TASK ITEM —
Starting at the line that holds "Switch to the 公告 navigation tab", transcribe every line to the end of the data exactly; include no other lines.

──────── SUPPLIED DATA ────────

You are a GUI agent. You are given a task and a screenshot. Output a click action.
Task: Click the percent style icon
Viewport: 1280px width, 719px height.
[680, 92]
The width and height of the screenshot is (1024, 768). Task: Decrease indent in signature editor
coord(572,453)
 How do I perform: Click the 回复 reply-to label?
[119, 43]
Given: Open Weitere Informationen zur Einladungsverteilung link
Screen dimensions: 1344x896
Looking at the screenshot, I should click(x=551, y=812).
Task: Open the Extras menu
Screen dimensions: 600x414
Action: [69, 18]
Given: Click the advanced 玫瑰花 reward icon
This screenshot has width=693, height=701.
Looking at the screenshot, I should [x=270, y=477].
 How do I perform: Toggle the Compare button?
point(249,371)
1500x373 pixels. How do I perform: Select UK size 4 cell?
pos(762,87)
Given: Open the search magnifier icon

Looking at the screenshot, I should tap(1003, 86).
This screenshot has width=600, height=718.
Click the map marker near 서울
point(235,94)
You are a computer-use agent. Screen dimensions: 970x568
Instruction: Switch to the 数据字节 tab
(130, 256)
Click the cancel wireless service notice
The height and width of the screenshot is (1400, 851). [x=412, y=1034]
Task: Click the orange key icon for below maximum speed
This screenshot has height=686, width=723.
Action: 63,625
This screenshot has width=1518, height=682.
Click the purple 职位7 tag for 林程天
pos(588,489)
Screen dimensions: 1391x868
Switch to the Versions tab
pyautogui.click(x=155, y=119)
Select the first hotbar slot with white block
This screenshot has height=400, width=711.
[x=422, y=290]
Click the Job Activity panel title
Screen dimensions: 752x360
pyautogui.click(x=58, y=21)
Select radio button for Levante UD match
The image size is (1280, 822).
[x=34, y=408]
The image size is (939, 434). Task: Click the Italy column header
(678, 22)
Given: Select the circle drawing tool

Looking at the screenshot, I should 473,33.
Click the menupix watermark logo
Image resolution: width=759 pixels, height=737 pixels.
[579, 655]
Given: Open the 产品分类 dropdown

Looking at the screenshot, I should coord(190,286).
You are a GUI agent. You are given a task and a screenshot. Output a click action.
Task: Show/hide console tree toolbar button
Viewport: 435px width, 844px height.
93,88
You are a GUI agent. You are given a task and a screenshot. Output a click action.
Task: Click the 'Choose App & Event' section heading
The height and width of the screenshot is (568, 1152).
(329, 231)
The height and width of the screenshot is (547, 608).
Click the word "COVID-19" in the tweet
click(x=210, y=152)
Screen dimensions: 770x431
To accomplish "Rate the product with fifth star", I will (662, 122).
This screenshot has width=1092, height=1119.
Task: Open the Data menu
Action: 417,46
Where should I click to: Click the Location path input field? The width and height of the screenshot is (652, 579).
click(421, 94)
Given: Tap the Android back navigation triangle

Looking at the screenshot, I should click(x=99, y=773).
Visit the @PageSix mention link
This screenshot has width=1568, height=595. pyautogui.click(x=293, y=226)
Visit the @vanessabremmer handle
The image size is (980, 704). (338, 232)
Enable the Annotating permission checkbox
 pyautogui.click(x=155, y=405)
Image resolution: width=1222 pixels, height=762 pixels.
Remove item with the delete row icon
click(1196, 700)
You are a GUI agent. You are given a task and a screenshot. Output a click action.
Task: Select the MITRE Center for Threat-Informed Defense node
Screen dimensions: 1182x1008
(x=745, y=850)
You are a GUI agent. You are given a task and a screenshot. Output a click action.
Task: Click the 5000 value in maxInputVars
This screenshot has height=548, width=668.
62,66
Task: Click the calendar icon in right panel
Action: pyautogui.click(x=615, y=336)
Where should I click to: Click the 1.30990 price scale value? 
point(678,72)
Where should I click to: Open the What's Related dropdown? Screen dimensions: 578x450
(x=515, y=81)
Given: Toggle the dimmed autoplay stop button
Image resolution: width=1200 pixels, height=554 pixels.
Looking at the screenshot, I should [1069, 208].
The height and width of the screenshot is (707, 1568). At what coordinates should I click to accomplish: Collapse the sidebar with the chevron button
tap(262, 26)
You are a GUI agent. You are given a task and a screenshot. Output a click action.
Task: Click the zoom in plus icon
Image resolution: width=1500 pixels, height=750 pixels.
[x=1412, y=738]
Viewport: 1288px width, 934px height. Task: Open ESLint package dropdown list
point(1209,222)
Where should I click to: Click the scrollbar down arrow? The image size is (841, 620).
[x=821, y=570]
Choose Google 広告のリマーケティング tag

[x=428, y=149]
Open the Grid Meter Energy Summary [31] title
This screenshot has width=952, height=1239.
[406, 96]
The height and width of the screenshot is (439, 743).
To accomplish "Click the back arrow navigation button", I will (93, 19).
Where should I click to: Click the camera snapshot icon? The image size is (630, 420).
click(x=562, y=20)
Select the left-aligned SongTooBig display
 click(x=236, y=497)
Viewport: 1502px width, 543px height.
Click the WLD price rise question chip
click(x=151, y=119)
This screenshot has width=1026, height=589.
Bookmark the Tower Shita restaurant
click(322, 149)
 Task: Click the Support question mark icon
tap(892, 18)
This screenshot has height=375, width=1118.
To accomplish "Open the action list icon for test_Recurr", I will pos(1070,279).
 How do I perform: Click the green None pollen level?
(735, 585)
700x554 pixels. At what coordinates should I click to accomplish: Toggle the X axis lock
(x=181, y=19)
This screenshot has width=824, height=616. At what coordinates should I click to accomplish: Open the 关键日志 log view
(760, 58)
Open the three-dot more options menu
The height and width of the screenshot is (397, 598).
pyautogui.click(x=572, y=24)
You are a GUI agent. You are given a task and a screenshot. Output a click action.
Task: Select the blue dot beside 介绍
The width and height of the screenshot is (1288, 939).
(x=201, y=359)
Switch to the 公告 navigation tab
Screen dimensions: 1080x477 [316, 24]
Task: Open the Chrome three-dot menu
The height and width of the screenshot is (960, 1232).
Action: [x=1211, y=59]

────────

WRITTEN REPLY —
Switch to the 公告 navigation tab
Screen dimensions: 1080x477 [316, 24]
Task: Open the Chrome three-dot menu
The height and width of the screenshot is (960, 1232).
Action: [x=1211, y=59]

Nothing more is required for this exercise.